Natural Sources of Cash Flow in 2022

Some assets naturally lend themselves to stable income generation. The aim is for:

  • Income growth
  • Some capital growth to keep up with inflation
  • Durability. Dividend cuts are an issue to avoid and technological obsolescence must be considered. Environmental, social, governance risks must also be assessed.

We look for these characteristics across our entire portfolio range, not just income-focused strategies, because natural income sources are a return driver with relatively reliable outcomes.
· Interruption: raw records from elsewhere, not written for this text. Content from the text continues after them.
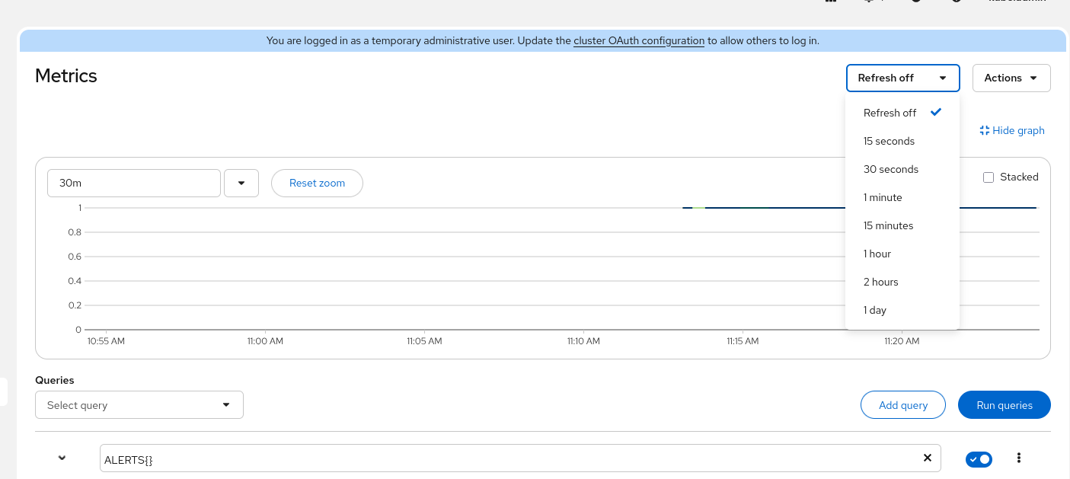Disable the ALERTS{} query toggle switch
The height and width of the screenshot is (479, 1070).
point(979,459)
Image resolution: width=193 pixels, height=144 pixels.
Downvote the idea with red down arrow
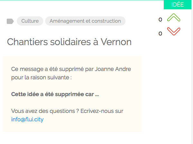tap(174, 32)
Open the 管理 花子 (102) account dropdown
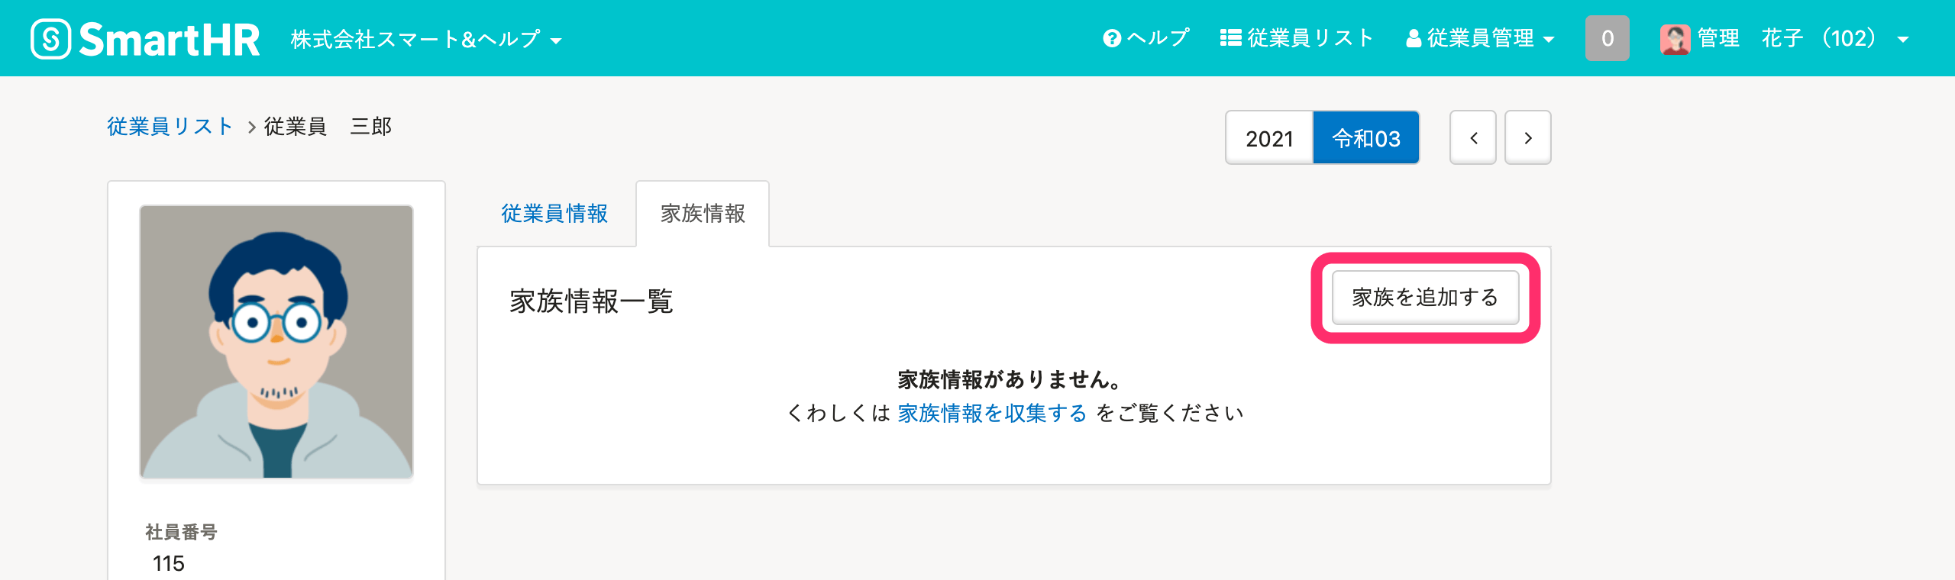Viewport: 1955px width, 580px height. point(1785,38)
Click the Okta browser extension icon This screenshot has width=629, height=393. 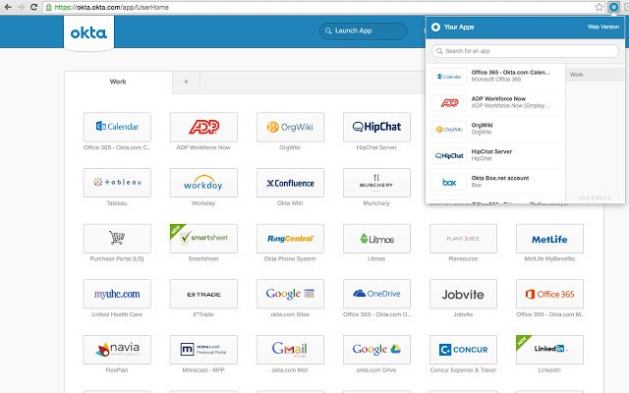[x=613, y=7]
For example, banks are a popular source for income and are an area we generally find attractive heading into 2022. We note that banking income isn't always natural, with durability a nuanced issue--capital adequacy is important, with debt issues to consider and excess capital that can cause overdistributing--but it does offer relative value.
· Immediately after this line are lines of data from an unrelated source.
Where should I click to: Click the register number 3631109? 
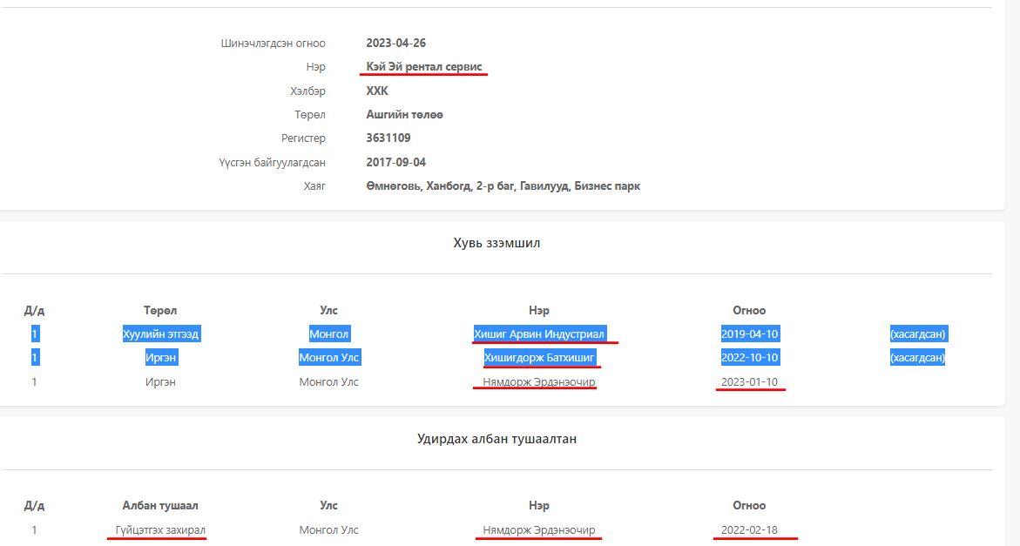388,138
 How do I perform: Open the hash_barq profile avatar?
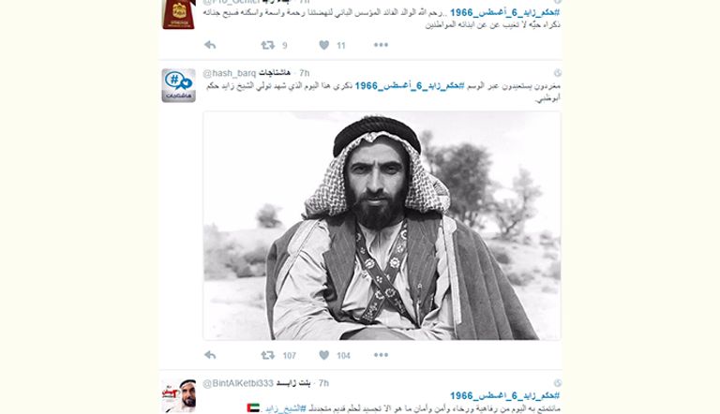tap(179, 85)
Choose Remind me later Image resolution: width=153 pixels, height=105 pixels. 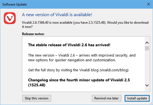(x=107, y=98)
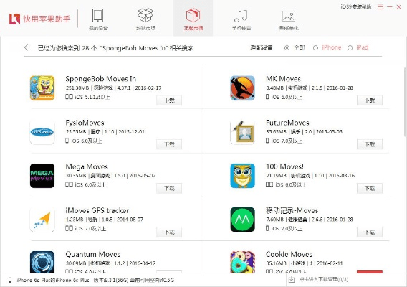This screenshot has height=287, width=407.
Task: Open the SpongeBob Moves In app icon
Action: (x=42, y=88)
When it comes to robustness, defensive equity sectors such as consumer staples and healthcare are also areas that we believe offer natural income sources. The yields aren't currently high in absolute terms, but they do help offset cyclical risk and provide durability. As you can see, selectivity is key for those wanting to live off their income in the current environment.

Key Takeaways for Living Off Your Assets

As was the case in recent years, 2022 is likely to be a difficult environment for passive income generation, with low rates and expensive assets a common challenge, and the additional difficulty of higher inflation eroding the purchasing power of your income.

This requires careful navigation. On one hand, your primary role is to maintain your purchasing power with an inflation-beating portfolio that is robust and can handle different environments. On another, it makes sense to capture natural income sources, helping you with the three measures of retirement success: 1) cash flow stability, 2) source of withdrawals, and 3) likely ending account value.

We seek to do all of the above in the portfolios we manage, including some that are specifically targeted with inflation-beating or income-targeted objectives.

[1] Using U.S. data, we looked at 163 rolling periods, comparing the income and total-return approaches for a) income stability, b) the source of withdrawals, and c) the likely ending account value. We found that there is no best choice that works for everyone, with an income approach generally effective for a and b, but less clear for c. We also noted taxation and behavioral elements and highlighted the modern challenge of lower starting yields.